Yale University Formally Considers Renaming Calhoun College

A doorway at Calhoun College, Yale University.
A doorway at Calhoun College, Yale University.

After more than a year of student protests highlighting racial injustice on the campus, Yale University announced today via a statement by President Peter Salovey that the school will formally consider a proposal to rename Calhoun College. The Residential College was named in 1933 for John C. Calhoun, a Yale alumnus who went on to become the seventh vice president of the United States and one of the most prominent pro-slavery advocates of his time.

The original decision to name Yale’s newest Residential College was met with muted concern in 1933, and the unease has continued in the intervening decades. Beginning last year, that concern erupted into sustained mass protest of Calhoun College’s name, which students say either whitewashes over — or even amounts to a celebration of — Calhoun’s pro-slavery viewpoints.

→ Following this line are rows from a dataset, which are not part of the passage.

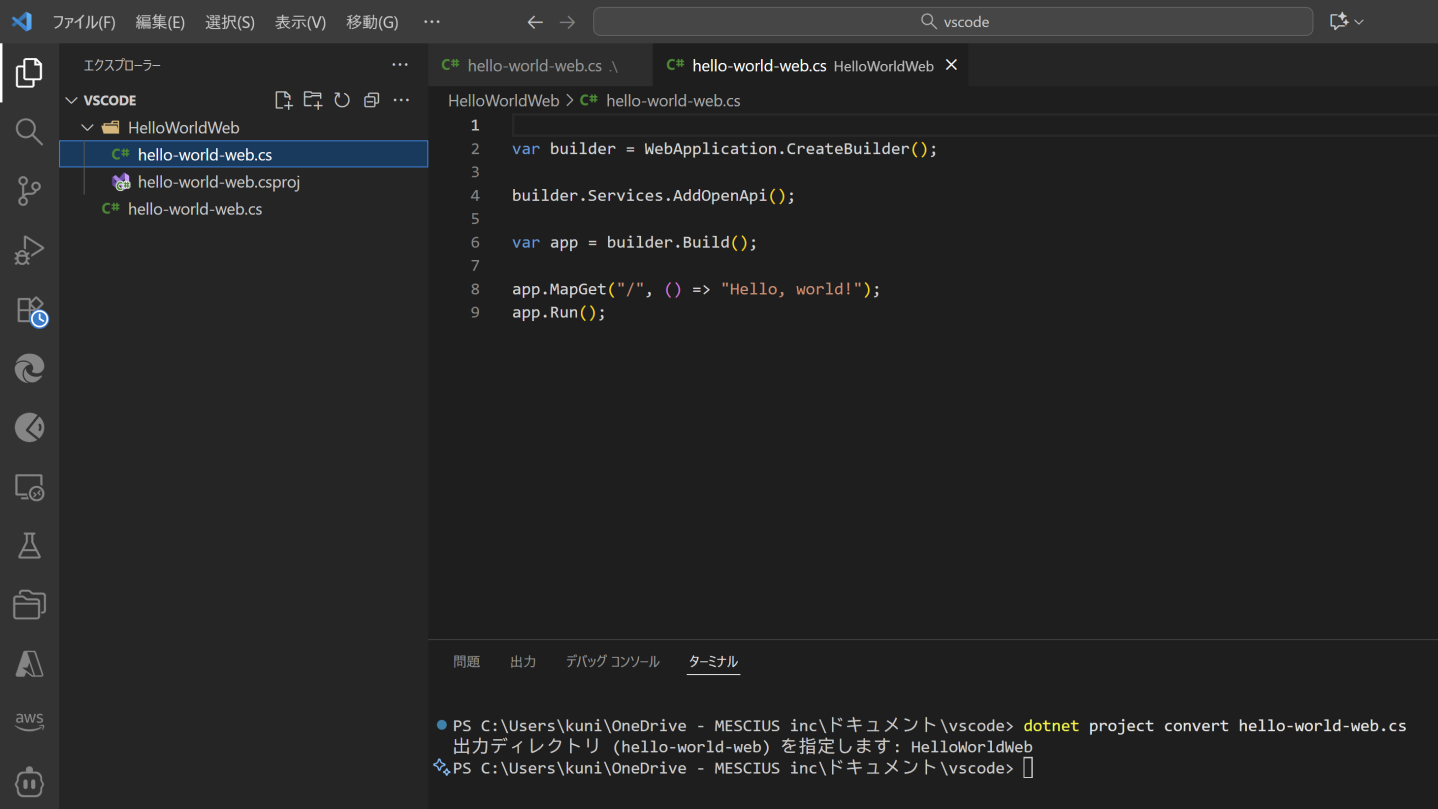Close the active hello-world-web.cs tab
The height and width of the screenshot is (809, 1438).
click(x=951, y=65)
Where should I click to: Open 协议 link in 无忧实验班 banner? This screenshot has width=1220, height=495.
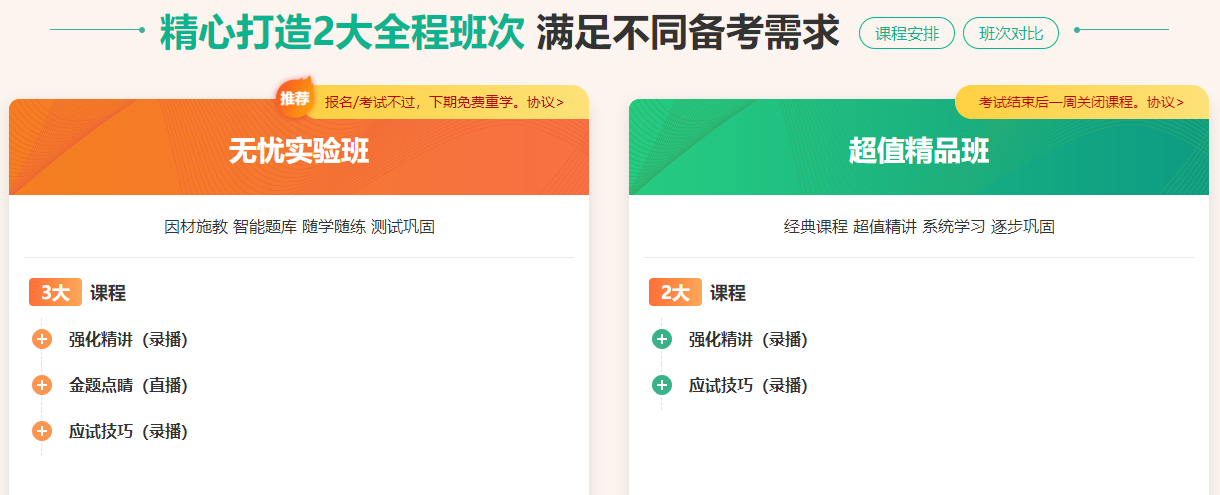tap(545, 102)
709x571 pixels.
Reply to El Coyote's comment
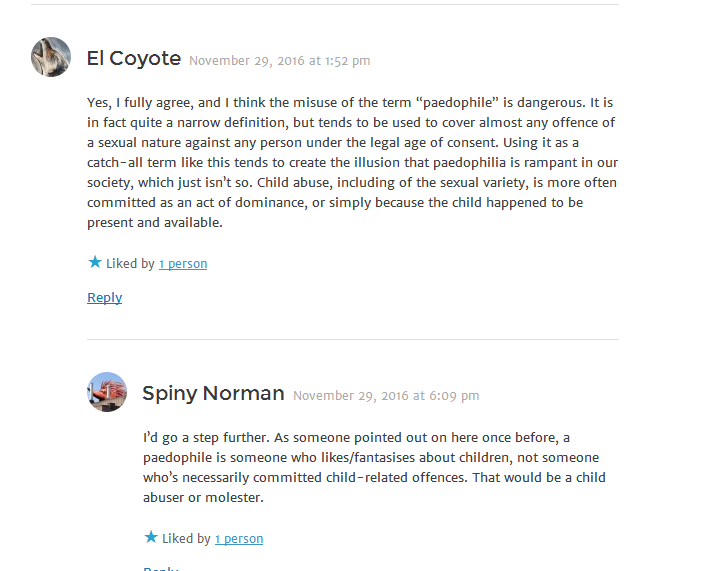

The decision over the years to decorate Calhoun College with art objects that reference slavery — including a stained glass image of shackled slaves at Calhoun’s feet, another of slaves picking cotton, and oil paintings that included images of Calhoun with his slaves — only exacerbated the controversy; none of these art pieces currently remain at Calhoun, but some are still on display elsewhere on campus.

Last November, a multiracial coalition of students issued a list of demands to Yale administrators to address racial injustice on campus; the renaming of Calhoun was included alongside calls to improve administrative support for ethnic studies, cultural community centers, and student mental health. A survey of students conducted in April of this year showed that 55% support renaming the College.